WORK REQUIRED =
Copy the data verbatim, starting at the line that contains "The width and" and stopping after the line that contains "(227, 1085).". Leave the pictures out.

MATERIAL SHOWN =

_ _ _ _ _ _ _

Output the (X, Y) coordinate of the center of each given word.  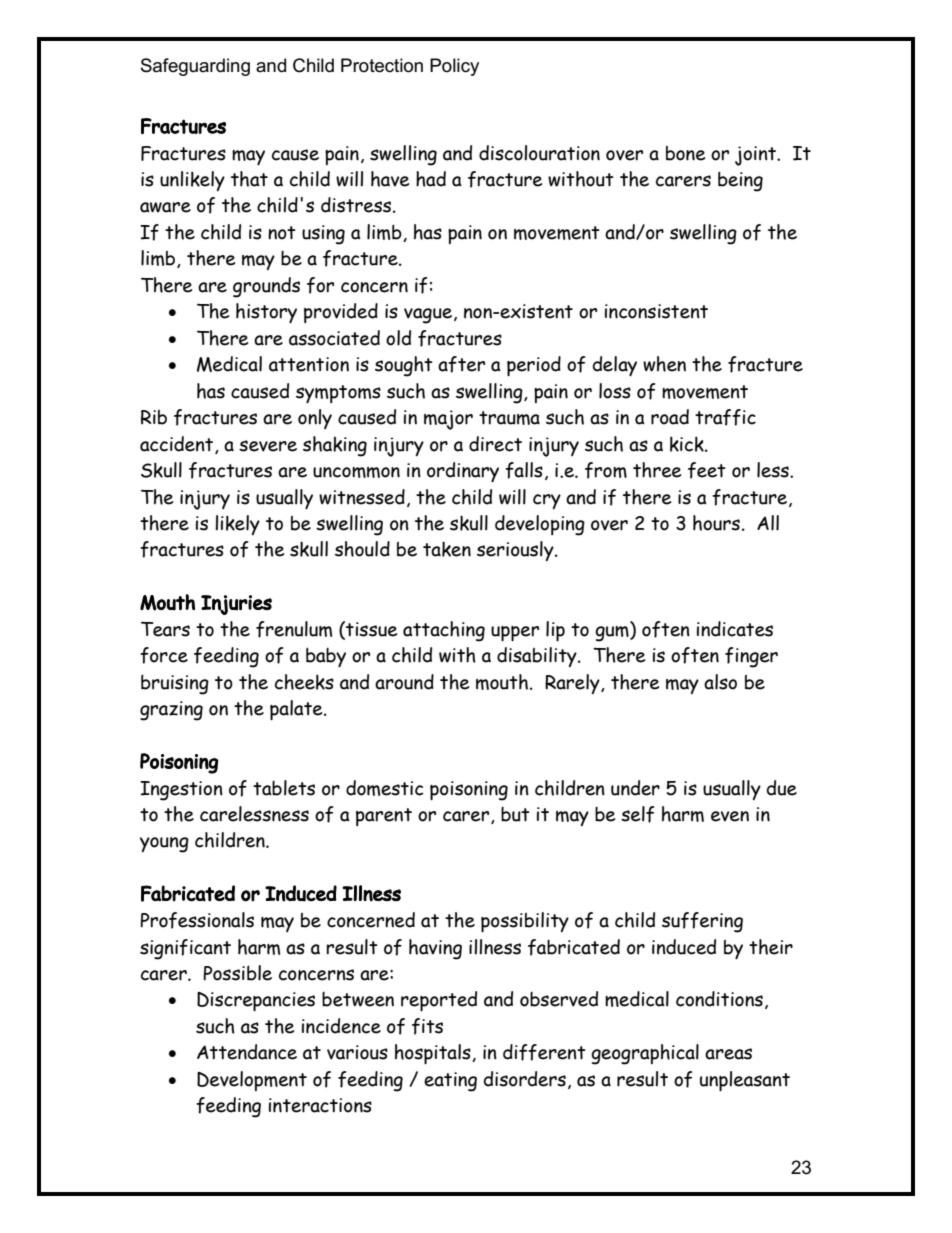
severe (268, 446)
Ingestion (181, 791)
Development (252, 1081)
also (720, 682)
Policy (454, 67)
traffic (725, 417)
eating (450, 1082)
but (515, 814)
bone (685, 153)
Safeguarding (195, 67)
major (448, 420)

_ _ _ _ _ _ _

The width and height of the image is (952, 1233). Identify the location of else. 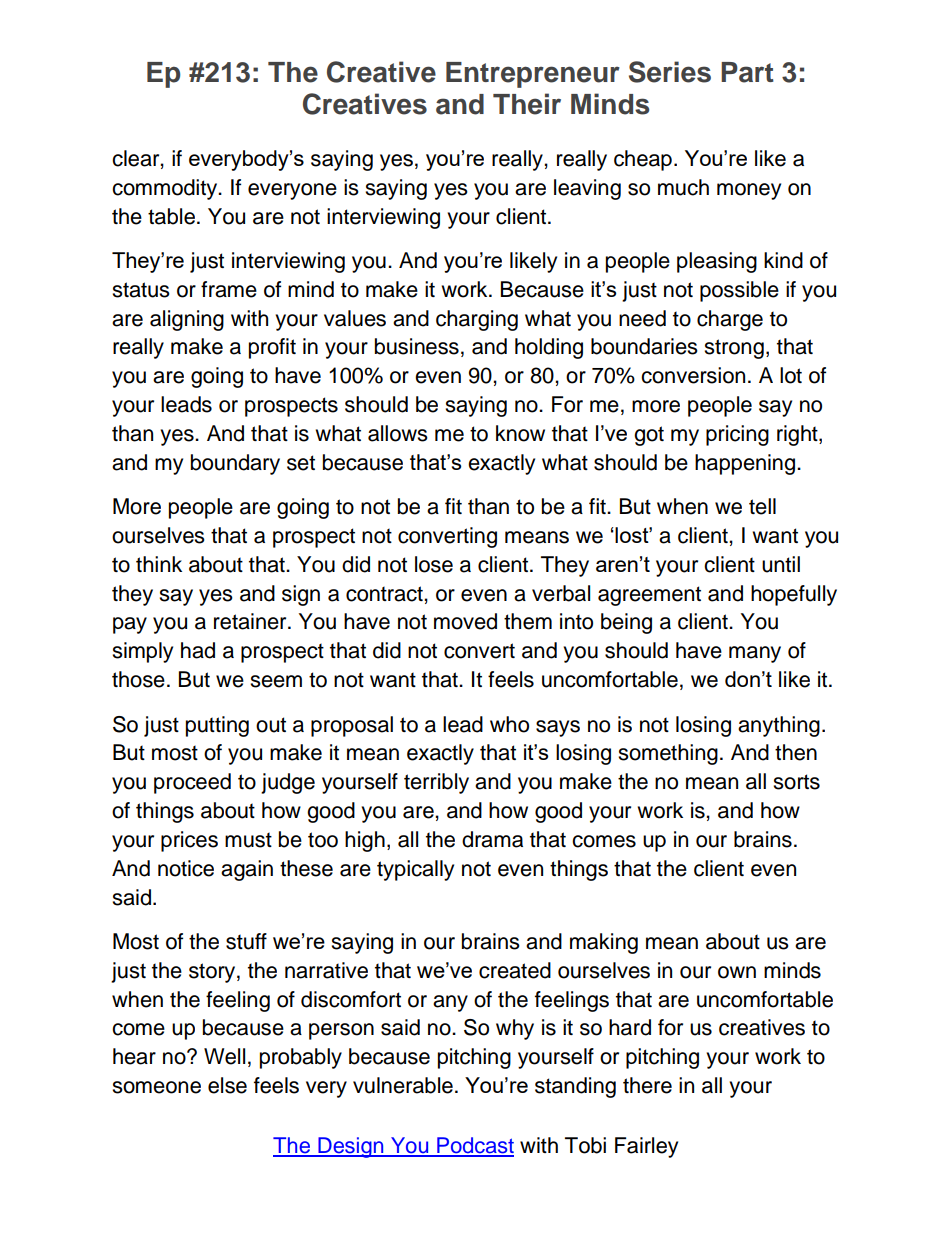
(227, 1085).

_ _ _ _ _ _ _

FULL SOLUTION =
The width and height of the image is (952, 1233). Identify the location of else. 
(227, 1085).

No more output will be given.